More evidence that digital contact tracing worked
The UK is currently the only country in the world that has systematically collected and analyzed app data. A new study reveals just how effective digital contact tracing can be.
The group of Christophe Fraser in Oxford recently published another paper on the epidemiological impact of the NHS COVID-19 app in England in Wales. This is a follow-up to their earlier work published in Nature in 2021, which focused on the first few months of the app during the fall 2020 wave.
The paper by Kendall et al. goes into some detail about how user engagement and the app’s epidemiological impact changed over time. To the best of my knowledge, the UK is the only country in the world that has systematically collected and analyzed app data. Their results provide a unique view into the role that digital contact tracing played during the COVID-19 pandemic, and deserve a broad audience.
App use and engagement
After an initial surge of downloads following the launch of the app in September 2020, app usage remained relatively stable over the following months. In the spring of 2021, as it became mandatory to provide details to the NHS when entering a public venue, the app provided an easy way to do so via QR code scanning. This drove the uptake further from 29% to 38% of the eligible population. Such an increase is quite significant, given that earlier work estimated that each additional percent of uptake reduced cases by about one percent.
Unfortunately, that uptake was almost entirely eliminated by the perceived ‘pingdemic’ in the summer of 2021. The negative connotation around the fact that there were many notifications - when in reality, the app was simply doing its job - was entirely media-driven, and once again points to the importance of good communication.
The percentage of all positive tests that were app-reported reached above 50% in the eligible (i.e., aged 16+) population, which is a remarkable finding by itself, and shows the large public engagement with the app:
Digital and conventional contact tracing
During the first year, there were 2,138,000 app-reported cases and 7,005,000 notifications, leading to an average of 3.28 notifications per app-reported case.

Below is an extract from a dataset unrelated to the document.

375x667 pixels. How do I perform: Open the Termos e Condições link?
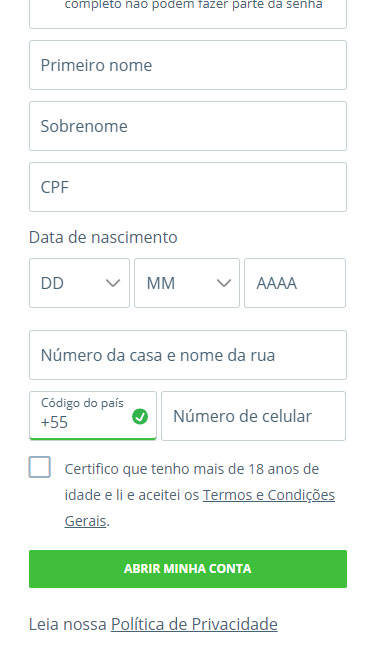[269, 495]
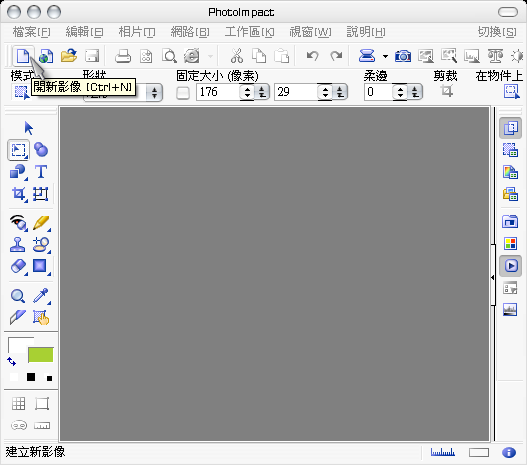This screenshot has width=527, height=465.
Task: Select the Clone stamp tool
Action: pyautogui.click(x=17, y=245)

The most remarkable finding in this context is that the conventional (mostly manual) contact tracing showed an anticylic trend, in that it reported reduced numbers of contacts per case during high case loads. At the same time, the digital contact tracing system showed its scalability, performing exactly as expected, with notifications increasing as cases increased:
Testing positive after exposure notification
Contact tracing has an epidemiological impact if it finds infected individuals (preventing further transmission if these individuals isolate). We thus need to understand how effective contact tracing is in finding infected individuals.
The UK app was able to see whether an individual who reported testing positive through the app had recently received an exposure notification. This was the case for a substantial fraction of the app-reported cases:
From this data, one can estimate the proportion of having a positive test after a notification (abbreviated as TPAEN - testing positive after exposure notification). This quantity can’t be directly calculated from the data. Following an exposure notification, many things could happen that prevent an infected contact from entering a positive test result in the app later: the person might delete the app, not take a test, or decide not to enter the positive test result in the app. The paper develops a method to estimate TPAEN, and finds it to be anywhere between 2 - 7%:
TPAEN closely resembles the well-known secondary attack rate (SAR), although it’s not entirely identical. While the previous paper reported an overall estimate over the first few months, the Kendall et al. study developed a method to estimate this quantity over time. Its temporal variability is due to changes in the virus, changes in the immunity landscape (due to infections and vaccines), and other factors.
Similary, the data can be used to compare the daily odds of testing positive for recently notified app users with those of app users who were not recently notified. The results show that the odds ratio was consistently high, and even approached 77 at the peak:
Epidemiological impact
Finally, the paper assesses the epidemiological impact, using an adapted approach of the previously published Nature study. The results suggest that the app prevented about 1 million cases, 44,000 hospitalizations, and 9,600 deaths in its first year. These estimates come with a considerable confidence interval, but are likely underestimates because no indirect effects of app usage were taken into account.
What does it mean
Digital contact tracing was the largest rollout of digital epidemiology technology ever. While many countries launched apps, their public health authorities have not been able to assess the efficacy of their apps because they haven’t collected the necessary data. From personal experience, my hunch is that this was due to a combination of being overwhelmed by the pandemic, and a lack of digital readiness.
Thanks to the data from the UK (or England and Wales, to be precise), we now understand just how effective digital contact tracing was - and how more effective it could have been, had the apps seen more uptake. Many thousands more lives could have been saved. While infection eventually became inevitable for almost everyone, preventing infections before the availability of vaccines was critically important to reduce deaths, hospitalizations, and many of the long-term health consequences.
“Digital contact tracing has played an important role in reducing transmission of SARS-CoV-2 in England and Wales in practice, as was expected in theory.”
In preparing for the next pandemic, we now have a choice to make. Are we going to double down on these low-cost, privacy-preserving technologies that have shown to be both precise and effective, or will we once again resort to medieval methods of quarantining entire populations to keep the virus in check? The answer should be clear. And yet, I see frustratingly little effort being made in serious investments into digital epidemiology. One can only hope that papers like the one by Kendall et al. will manage to push the needle in the right direction.